The Chinese used to issue a double spout bottle - one side for oil, the other side for cleaning solution. The bottle I got with my SKS years ago still smelled vaguely of ammonia in the one side.

In fact, as you can see on this site (http://www.google.com/imgres?imgurl=http://browningmgs.com/OilBottles/Images/BU_cutaway_T.jpg&imgrefurl=http://browningmgs.com/OilBottles/Details.htm&usg=__oAO8qc5X56EdjJYVlPhx6eOdUbA=&h=321&w=300&sz=28&hl=en&start=6&sig2=-H8dgXB_yqchKjWv0xLi2A&zoom=1&tbnid=90RL9gWregfCHM:&tbnh=118&tbnw=110&ei=aZHtT5TnM4jq9ATX0vmgDQ&prev=/search%3Fq%3Dchinese%2Bgun%2Boil%2Bbottle%26um%3D1%26hl%3Den%26sa%3DN%26gbv%3D2%26tbm%3Disch&um=1&itbs=1) a fair number of nations used to issue the double solution bottles.

emcon5
June 29, 2012, 08:49 AM
All you need to clean after shooting corrosive ammo is a tea pot, a turkey baster and a bayonet.

As to how long you can leave it before you damage the rifle, it depends on where you are. The salts are not "corrosive" in the traditional sense, but they do attract moisture which will cause rust. The time involved is directly related to the humidity. I suspect in Phoenix you could go a while, but Louisiana, not so much.

I wish Surplusrifle.com was still around, they had an excellent test of how well the various cleaners worked on removing salts.

Scimmia
June 29, 2012, 10:00 AM
All you need to clean after shooting corrosive ammo is a tea pot, a turkey baster and a bayonet.

Even that is excessive. All you really need is a your normal cleaning supplies and a little bit of water.
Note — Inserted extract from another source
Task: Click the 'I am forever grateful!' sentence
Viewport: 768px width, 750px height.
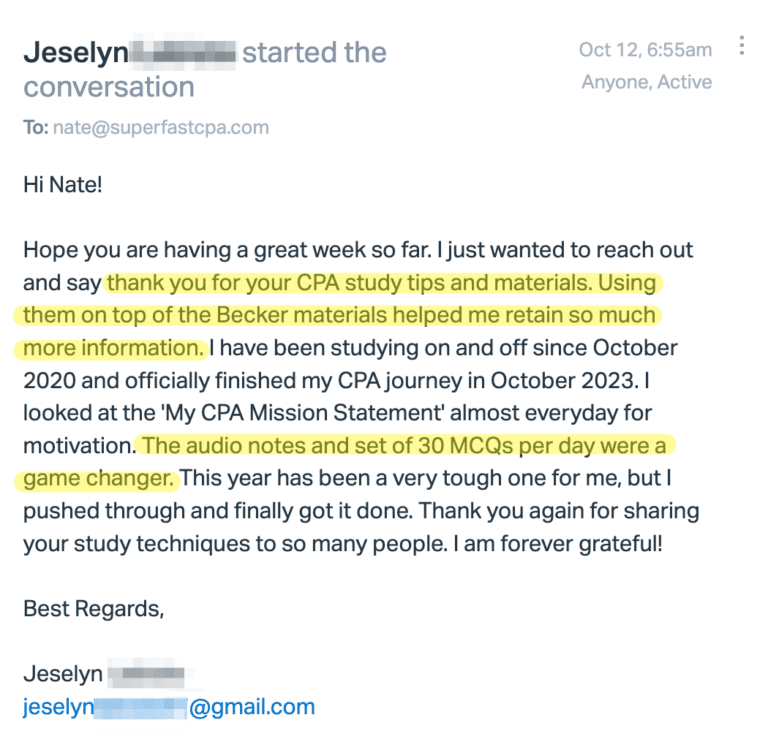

Clean as normal, then run a few wet patches through the bore, run a few dry patches through the bore and oil.

Mike-Mat
June 29, 2012, 10:21 AM
What kind of tea does the Mosin like, Orange Peko, or Green Tea? :D

Mike

Capybara
June 29, 2012, 11:13 AM
"All you need to clean after shooting corrosive ammo is a tea pot, a turkey baster and a bayonet."

This sounds like a parts list for a torture scene from "Inglorious Basterds".

chack
June 29, 2012, 12:15 PM
deleted

emcon5
June 29, 2012, 01:14 PM
Even that is excessive. All you really need is a your normal cleaning supplies and a little bit of water. Clean as normal, then run a few wet patches through the bore, run a few dry patches through the bore and oil.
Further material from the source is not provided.